*Task:* Only the lines below from the one that contains "Медицина (80, 627)" through the one that contains "Instagram 162.0.0.42.125 (x86)" should appear in your answer, exact and without pictures.

===== Data

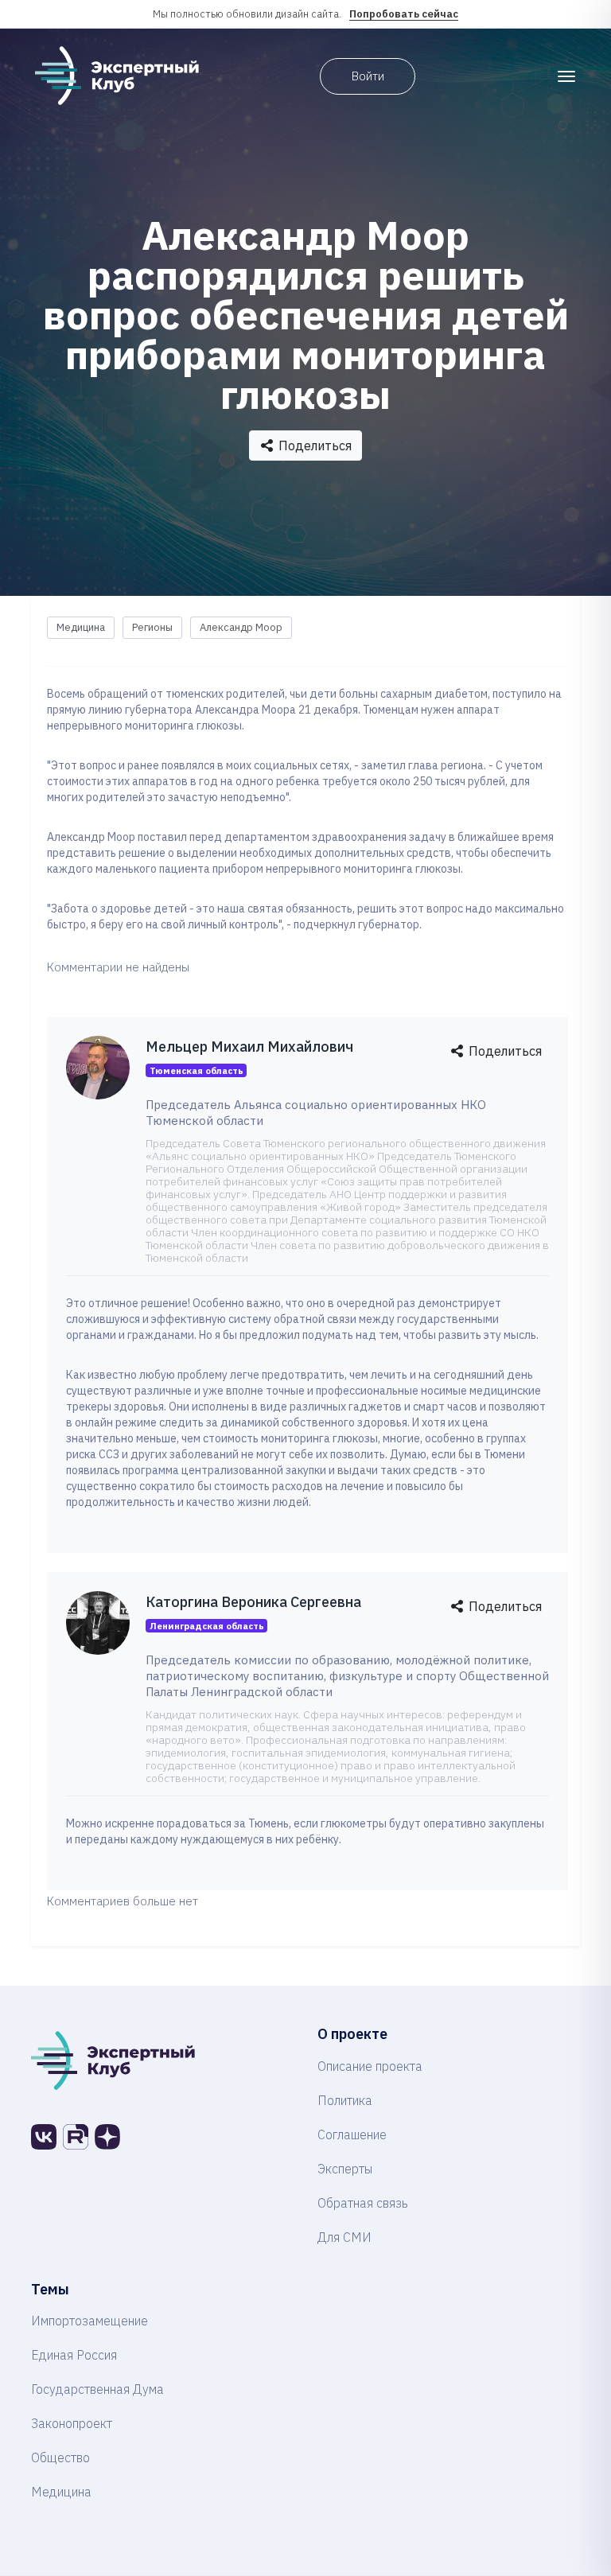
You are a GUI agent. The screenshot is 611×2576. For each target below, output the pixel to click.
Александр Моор (241, 627)
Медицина (80, 627)
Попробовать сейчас (403, 14)
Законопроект (71, 2423)
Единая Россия (74, 2355)
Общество (60, 2457)
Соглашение (352, 2134)
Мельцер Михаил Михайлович (249, 1046)
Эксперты (344, 2169)
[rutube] (75, 2137)
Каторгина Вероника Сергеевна (253, 1602)
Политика (344, 2100)
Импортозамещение (89, 2321)
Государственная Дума (97, 2389)
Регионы (152, 627)
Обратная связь (362, 2203)
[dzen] (107, 2137)
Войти (368, 76)
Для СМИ (344, 2237)
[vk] (43, 2137)
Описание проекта (369, 2066)
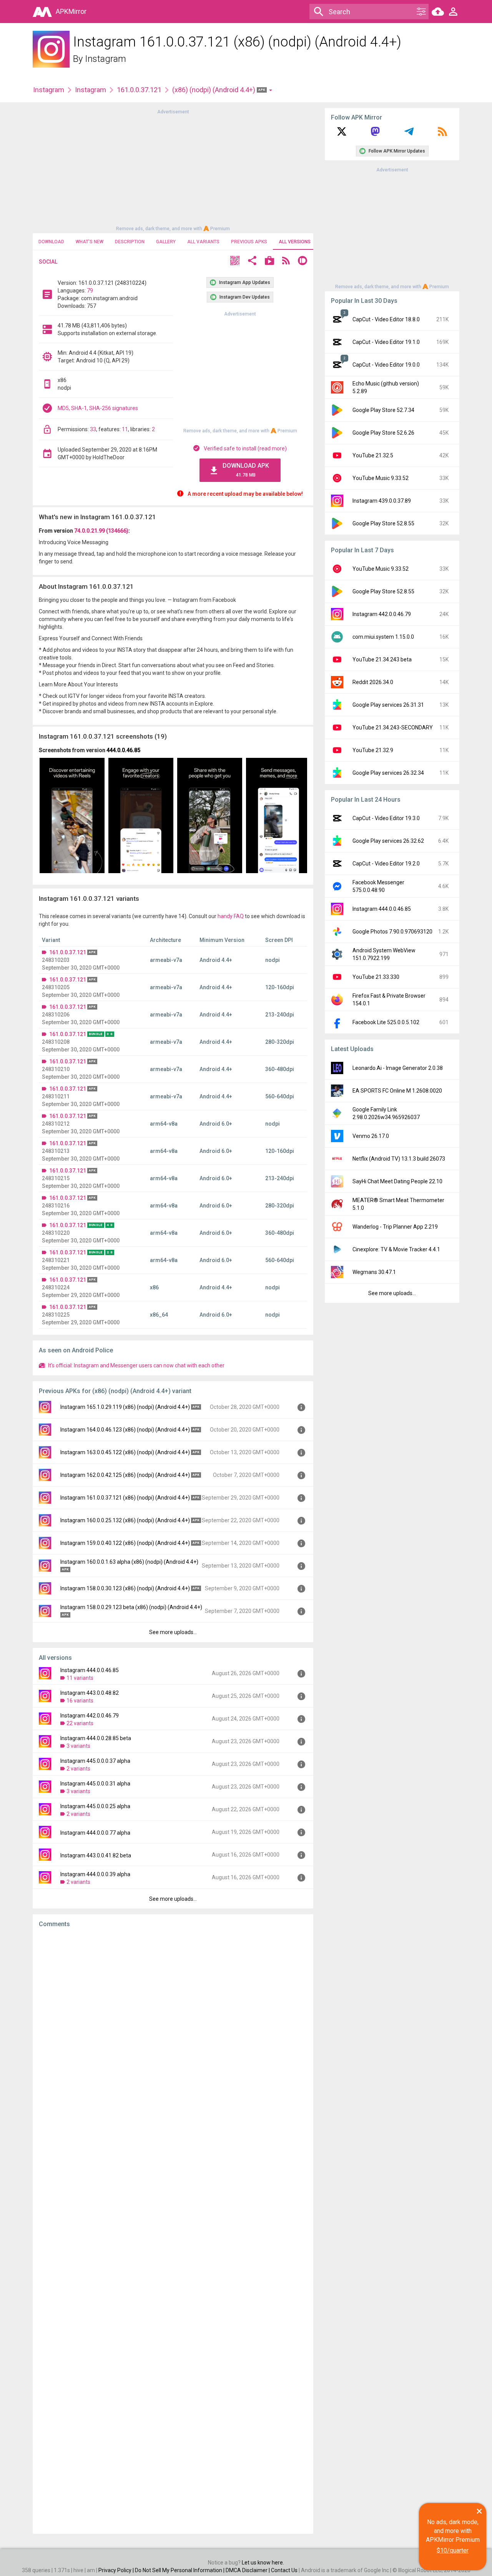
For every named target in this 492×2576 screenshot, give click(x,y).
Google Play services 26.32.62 (388, 841)
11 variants (79, 1678)
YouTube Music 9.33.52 (380, 478)
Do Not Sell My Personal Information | (180, 2570)
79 (90, 290)
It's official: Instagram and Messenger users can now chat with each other (136, 1365)
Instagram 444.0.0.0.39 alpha (95, 1874)
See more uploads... (173, 1632)
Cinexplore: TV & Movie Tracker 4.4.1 (396, 1249)
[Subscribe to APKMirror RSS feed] (442, 134)
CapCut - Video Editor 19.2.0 (386, 863)
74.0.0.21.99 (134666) (101, 531)
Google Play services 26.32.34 (388, 773)
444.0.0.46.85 (123, 750)
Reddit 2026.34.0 (372, 682)
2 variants (78, 1768)
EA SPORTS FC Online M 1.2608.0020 (397, 1091)
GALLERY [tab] (166, 241)
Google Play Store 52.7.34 (383, 410)
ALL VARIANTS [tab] (203, 241)
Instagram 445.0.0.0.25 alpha (95, 1806)
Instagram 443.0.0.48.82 (89, 1693)
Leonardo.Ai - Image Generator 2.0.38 (397, 1068)
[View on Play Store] (269, 261)
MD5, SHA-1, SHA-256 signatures (98, 408)
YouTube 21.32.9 (372, 750)
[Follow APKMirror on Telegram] (409, 134)
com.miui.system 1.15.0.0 (383, 637)
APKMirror (71, 11)
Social (48, 262)
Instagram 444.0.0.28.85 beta (95, 1738)
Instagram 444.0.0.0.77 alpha (95, 1833)
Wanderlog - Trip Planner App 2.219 (395, 1227)
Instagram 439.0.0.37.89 (381, 501)
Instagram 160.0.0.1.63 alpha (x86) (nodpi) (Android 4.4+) (129, 1562)
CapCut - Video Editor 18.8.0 (386, 319)
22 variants (79, 1723)
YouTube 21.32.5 (372, 455)
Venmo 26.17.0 (370, 1136)
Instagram (105, 58)
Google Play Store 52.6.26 (383, 433)
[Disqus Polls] (173, 2031)
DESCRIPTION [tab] (130, 241)
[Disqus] (173, 2231)
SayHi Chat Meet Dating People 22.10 (397, 1181)
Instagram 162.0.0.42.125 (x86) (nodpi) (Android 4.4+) (125, 1475)
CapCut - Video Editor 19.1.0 (386, 342)
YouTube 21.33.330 (375, 977)
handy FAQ (231, 916)
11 (125, 429)
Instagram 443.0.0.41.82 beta (95, 1855)
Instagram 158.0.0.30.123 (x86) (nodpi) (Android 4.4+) (125, 1588)
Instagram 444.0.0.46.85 (89, 1670)
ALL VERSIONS (295, 241)
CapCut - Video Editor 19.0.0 (386, 365)
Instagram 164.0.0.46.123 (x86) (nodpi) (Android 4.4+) (125, 1430)
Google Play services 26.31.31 (388, 705)
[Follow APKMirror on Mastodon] (375, 134)
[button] (234, 261)
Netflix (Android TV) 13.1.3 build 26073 (398, 1159)
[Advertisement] (173, 169)
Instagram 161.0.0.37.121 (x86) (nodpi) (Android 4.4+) (125, 1498)
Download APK (246, 470)
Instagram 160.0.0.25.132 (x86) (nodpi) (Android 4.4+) (125, 1520)
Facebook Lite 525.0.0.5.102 (385, 1022)
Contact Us (284, 2570)
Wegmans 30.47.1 (374, 1272)
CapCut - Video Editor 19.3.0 (386, 818)
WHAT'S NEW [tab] (89, 241)
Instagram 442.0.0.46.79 (89, 1715)
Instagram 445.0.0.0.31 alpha (95, 1783)
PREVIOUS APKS (249, 241)
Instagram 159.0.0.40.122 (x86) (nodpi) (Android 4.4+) (125, 1543)
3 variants (78, 1746)
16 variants (79, 1700)
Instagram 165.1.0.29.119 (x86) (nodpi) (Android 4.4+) (125, 1407)
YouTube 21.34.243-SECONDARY (392, 727)
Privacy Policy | (116, 2570)
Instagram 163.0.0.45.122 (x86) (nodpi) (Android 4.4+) (125, 1452)
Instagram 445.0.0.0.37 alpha (95, 1761)
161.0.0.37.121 (139, 90)
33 (93, 429)
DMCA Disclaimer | (248, 2570)
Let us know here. (263, 2562)
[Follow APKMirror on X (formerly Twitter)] (341, 134)
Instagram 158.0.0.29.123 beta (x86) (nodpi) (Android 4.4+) (131, 1607)
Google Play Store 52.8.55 (383, 523)
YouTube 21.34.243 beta (382, 659)
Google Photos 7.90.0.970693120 (392, 931)
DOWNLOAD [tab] (51, 241)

==========

*Reply:*
Медицина (80, 627)
Попробовать сейчас (403, 14)
Законопроект (71, 2423)
Единая Россия (74, 2355)
Общество (60, 2457)
Соглашение (352, 2134)
Мельцер Михаил Михайлович (249, 1046)
Эксперты (344, 2169)
[rutube] (75, 2137)
Каторгина Вероника Сергеевна (253, 1602)
Политика (344, 2100)
Импортозамещение (89, 2321)
Государственная Дума (97, 2389)
Регионы (152, 627)
Обратная связь (362, 2203)
[dzen] (107, 2137)
Войти (368, 76)
Для СМИ (344, 2237)
[vk] (43, 2137)
Описание проекта (369, 2066)
For every named target in this 492×2576 screenshot, give click(x,y).
Google Play services 26.32.62 (388, 841)
11 variants (79, 1678)
YouTube Music 9.33.52 (380, 478)
Do Not Sell My Personal Information | (180, 2570)
79 (90, 290)
It's official: Instagram and Messenger users can now chat with each other (136, 1365)
Instagram 444.0.0.0.39 alpha (95, 1874)
See more uploads... (173, 1632)
Cinexplore: TV & Movie Tracker 4.4.1 (396, 1249)
[Subscribe to APKMirror RSS feed] (442, 134)
CapCut - Video Editor 19.2.0 (386, 863)
74.0.0.21.99 (134666) (101, 531)
Google Play services 26.32.34 (388, 773)
444.0.0.46.85 (123, 750)
Reddit 2026.34.0 (372, 682)
2 variants (78, 1768)
EA SPORTS FC Online M 1.2608.0020 (397, 1091)
GALLERY [tab] (166, 241)
Google Play Store 52.7.34 (383, 410)
ALL VARIANTS [tab] (203, 241)
Instagram 445.0.0.0.25 alpha (95, 1806)
Instagram 443.0.0.48.82 (89, 1693)
Leonardo.Ai - Image Generator 2.0.38 (397, 1068)
[View on Play Store] (269, 261)
MD5, SHA-1, SHA-256 signatures (98, 408)
YouTube 21.32.9 (372, 750)
[Follow APKMirror on Telegram] (409, 134)
com.miui.system 1.15.0.0 (383, 637)
APKMirror (71, 11)
Social (48, 262)
Instagram 444.0.0.28.85 beta (95, 1738)
Instagram 444.0.0.0.77 alpha (95, 1833)
Wanderlog - Trip Planner App 2.219 (395, 1227)
Instagram 439.0.0.37.89 (381, 501)
Instagram 160.0.0.1.63 alpha (x86) (nodpi) (Android 4.4+) (129, 1562)
CapCut - Video Editor 18.8.0 (386, 319)
22 variants (79, 1723)
YouTube 21.32.5 (372, 455)
Venmo 26.17.0 (370, 1136)
Instagram (105, 58)
Google Play Store 52.6.26 (383, 433)
[Disqus Polls] (173, 2031)
DESCRIPTION [tab] (130, 241)
[Disqus] (173, 2231)
SayHi Chat Meet Dating People 22.10 (397, 1181)
Instagram 162.0.0.42.125 (x86) (nodpi) (Android 4.4+) (125, 1475)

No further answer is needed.